L'Insee a d'ailleurs amplement révisé ses chiffres sur la consommation des Français (+0,4% précédemment). L'inflation a certes ralenti au cours de l'année 2023, mais continue de grever le pouvoir d'achat des ménages en France. Les ventes de matériels de transport ont brutalement chuté (-2,8%). Quant à l'investissement des ménages, il est également en repli (-1,4%) sur le début de l'année, comme celui des entreprises (-0,6%). Seuls les investissements des administrations publiques accélèrent légèrement (+0,6%).
Une épargne encore au plus haut
S'agissant de l'épargne des ménages, elle continue de s'envoler avec un taux à 17,6% au premier trimestre. « Si le taux d'épargne des ménages s'est maintenu à ce niveau élevé, c'est en raison du manque de dynamisme de la croissance de la consommation qui reste inférieure à la normale (+0,9% par exemple en 2023), affectée notamment par l'impact de l'inflation sur la consommation en biens (alimentation et énergie principalement), puis par celui de la hausse des taux d'intérêt sur la consommation en biens durables », explique Stéphane Colliac, économiste chez BNP Paribas.
Une croissance de l'emploi révisée à la hausse...
Sur le front de l'emploi, les indicateurs soulignent une croissance plus robuste (+0,3%) que celle prévue (0,2%). Cette dynamique est portée par l'emploi salarié dans le secteur privé (+0,3% ; +61.000 emplois). Dans le secteur public, l'emploi a également augmenté mais moins fortement (0,2%). Par secteur économique, ce sont principalement les services marchands et non-marchands qui ont boosté les créations de postes.

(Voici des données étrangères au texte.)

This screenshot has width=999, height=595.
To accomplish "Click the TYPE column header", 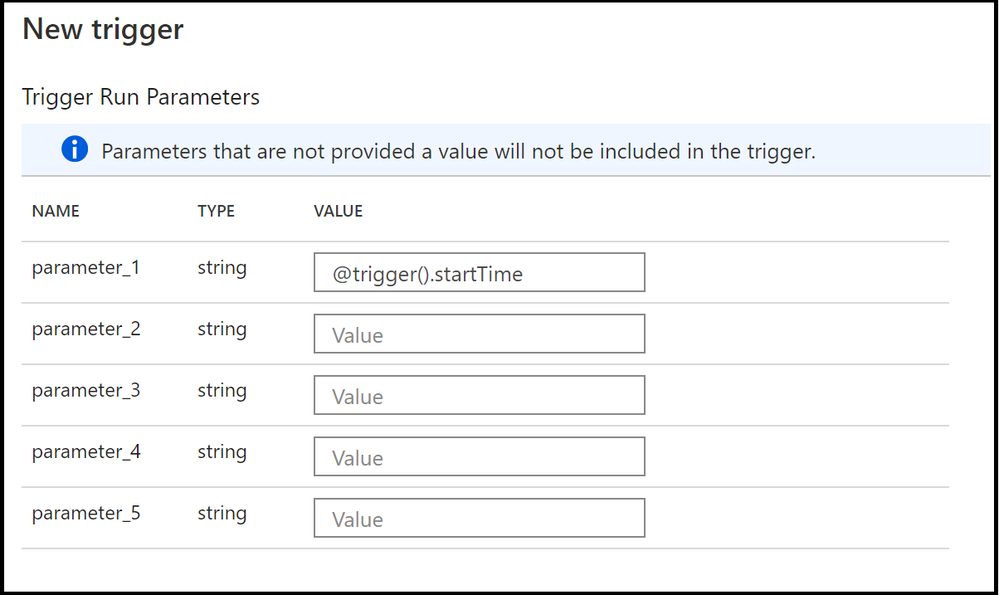I will click(216, 211).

En revanche, l'intérim, l'agriculture et surtout la construction affichent des résultats négatifs. Frappées par l'inflation et le durcissement des conditions financières, les entreprises du bâtiment s'enfoncent dans une crise à rallonge. La légère embellie de l'activité pourrait redonner du souffle au secteur mais il reste particulièrement asphyxié depuis la guerre en Ukraine. Résultats, les entreprises détruisent des emplois à tour de bras (-8.900 postes au premier trimestre).

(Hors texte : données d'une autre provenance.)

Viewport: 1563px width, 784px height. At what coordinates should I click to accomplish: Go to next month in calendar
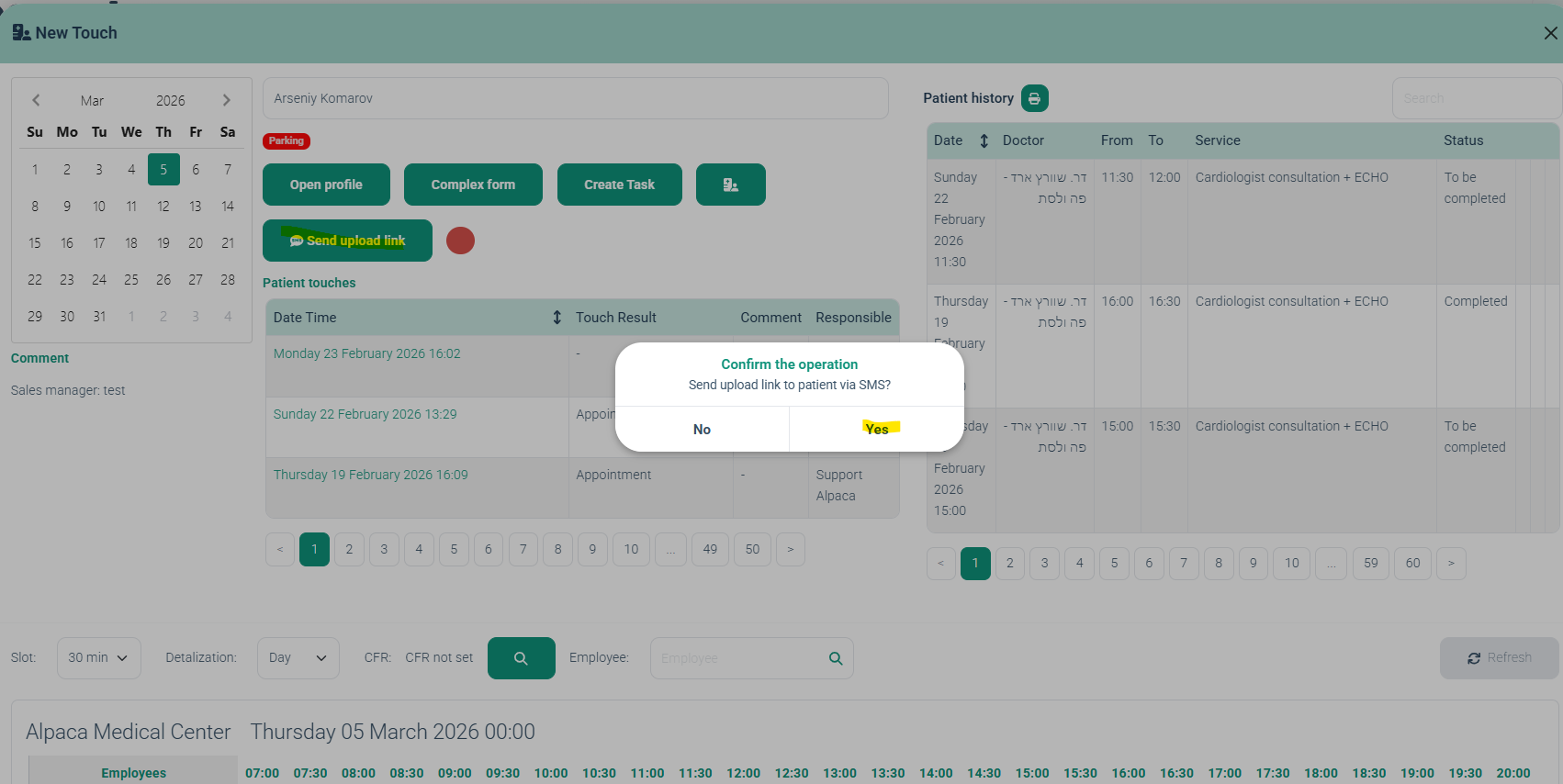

...mais une productivité toujours en panne
Ces meilleurs chiffres que prévu sur l'emploi ne doivent pas faire oublier que la productivité tricolore est toujours en berne. Avec une croissance de l'emploi supérieure à celle de l'activité, la richesse produite par emploi diminue mécaniquement. Sur ce point les économistes sont encore très loin d'avoir trouvé l'ensemble des facteurs qui expliquent cette chute de la productivité française. « Les révisions de la croissance sont loin de faire disparaître le mystère de la "panne de productivité" », a d'ailleurs rappelé Nicolas Carnot, à l'Insee.
Le boom des contrats en apprentissage depuis la réforme de 2018 et des aides massives à l'embauche peuvent expliquer une partie de cette érosion. Confrontés à des difficultés de recrutement persistantes, les industriels ont également fait appel à du personnel moins qualifié pour répondre à leurs besoins en main-d'œuvre. Loin de concerner uniquement la France en Europe, ce décrochage est d'autant plus inquiétant qu'il explique une grande partie du fossé entre l'économie du Vieux continent et celle des Etats-Unis.